Monday, August 21, 2017 7:36 PM PT
Class Seeks More Info on Staples Merger with Sycamore Partners

     (CN) - Staples shareholders claim in a class action that the proxy statement for Sycamore Partners' pending $6.9 billion buyout of the office-supply giant did not adequately disclose potential conflicts of interest among Staples board members who approved the deal.
     Filed in federal court in Massachusetts, the lawsuit says shareholders will not be in a position to cast an informed vote on the merger if the proxy statement is not amended to fully disclose what "post-transaction employment and merger-related benefits" were discussed when the multibillion-dollar deal was being ironed out between Staples and private equity group Sycamore.
     The class wants the proxy statement to specify whether Staples' management secured any post-closing employment contracts for themselves, and whether Sycamore mentioned retention benefits in earlier buyout proposals.
     The proxy statement notes that "the officers of [Staples] immediately prior to the effective time of the merger will be the initial officers of the surviving corporation."
     The company maintains: "Discussions between Sycamore and the Company's management regarding the terms of the Company's management employment following the closing have not taken place as of the date of this proxy statement."
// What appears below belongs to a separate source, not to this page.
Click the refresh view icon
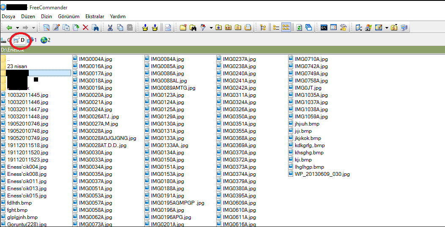pyautogui.click(x=299, y=27)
     Furthermore, shareholders object to the proxy's description of nonparties Barclays and Morgan Stanley's financial analyses and fairness opinions for the buyout. The pleading identifies a supposed lack of disclosure in the proxy's description of the firms' discounted cash flow figures.
     The merger, announced June 28, was the culmination of months of negotiations involving multiple prospective bidders, according to the company's SEC filings.
     Sycamore made a $11.50-per-share buyout proposal in late May, but by June 23, it had lowered its bid to $10-a-share, according to the complaint. The parties landed on the final $10.25 figure after Staples consulted with Barclays and Morgan Stanley.
     The buyout price represented a roughly 12 percent premium to Staples' stock closing price on the day before the merger was announced.
     At the time of the announcement, Staples Chairman Robert Sulentic said the deal was "the result of a comprehensive process in which our Board, with the assistance of a transaction committee comprised of independent directors, and outside financial advisors, explored and considered various alternatives to enhance value for our stockholders."
     "Staples' Board believes that this process has led to a transaction which is in the best interests of our stockholders, as well as Staples and its employees," Sulentic said.
     In recent years, Staples has faced stagnant share prices, and declining revenue, which the company has attributed in part to competition from online retailers. Its planned merger with Office Depot fell apart after a judge sided with the Federal Trade Commission in an antitrust case over the deal in May 2016.
     The class is represented by Mitchell Matorin in Wellesley, Mass., and by Richard Acocelli, Michael Rogovin and Kelly Keenan of Weiss Law in New York.